The problem: Copy every entry as is. Leave images out.

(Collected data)
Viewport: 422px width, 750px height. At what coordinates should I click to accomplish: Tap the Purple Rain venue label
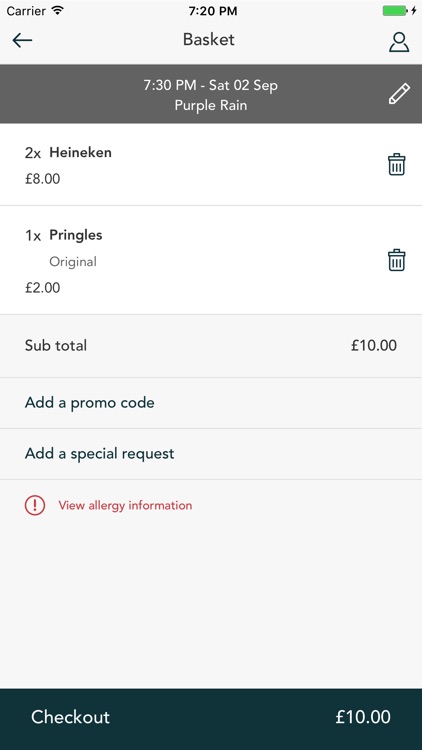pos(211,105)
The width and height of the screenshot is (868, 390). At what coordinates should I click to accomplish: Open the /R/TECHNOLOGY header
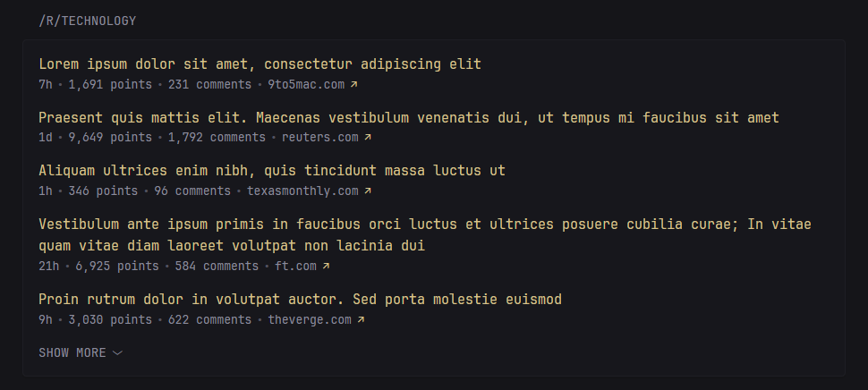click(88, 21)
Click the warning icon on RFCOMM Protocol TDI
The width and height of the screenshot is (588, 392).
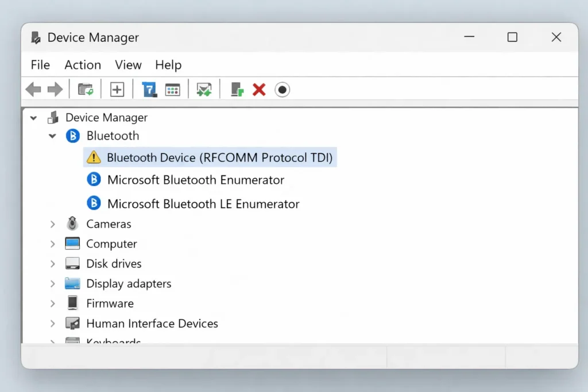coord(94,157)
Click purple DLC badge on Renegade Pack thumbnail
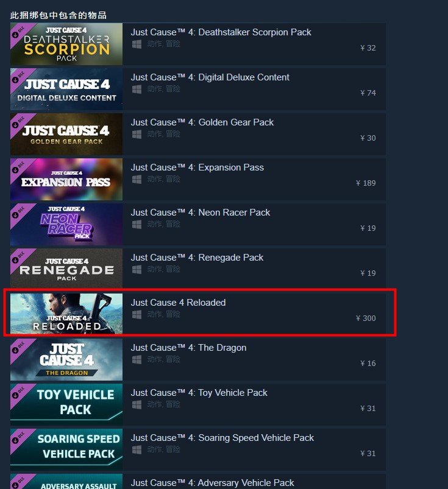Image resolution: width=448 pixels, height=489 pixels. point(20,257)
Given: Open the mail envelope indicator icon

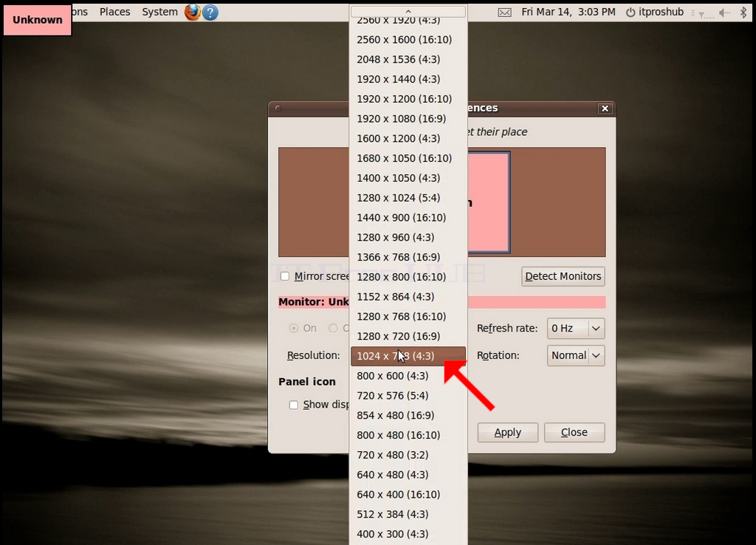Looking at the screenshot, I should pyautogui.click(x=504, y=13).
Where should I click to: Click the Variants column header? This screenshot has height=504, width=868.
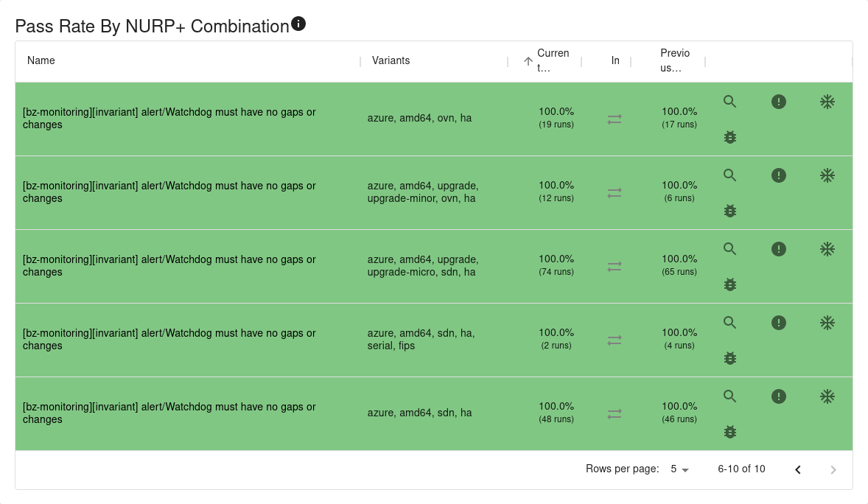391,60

Response area:
Viewport: 422px width, 750px height. At what coordinates should I click to accomplish: Tap the Purple Rain venue label
pos(211,105)
The width and height of the screenshot is (868, 390). At what coordinates should I click to accomplish: Open the /R/TECHNOLOGY header
click(88, 21)
Click the warning icon on RFCOMM Protocol TDI
The width and height of the screenshot is (588, 392).
coord(94,157)
Click purple DLC badge on Renegade Pack thumbnail
Image resolution: width=448 pixels, height=489 pixels. point(20,257)
Given: Open the mail envelope indicator icon

Looking at the screenshot, I should pyautogui.click(x=504, y=13).
Where should I click to: Click the Variants column header? This screenshot has height=504, width=868.
391,60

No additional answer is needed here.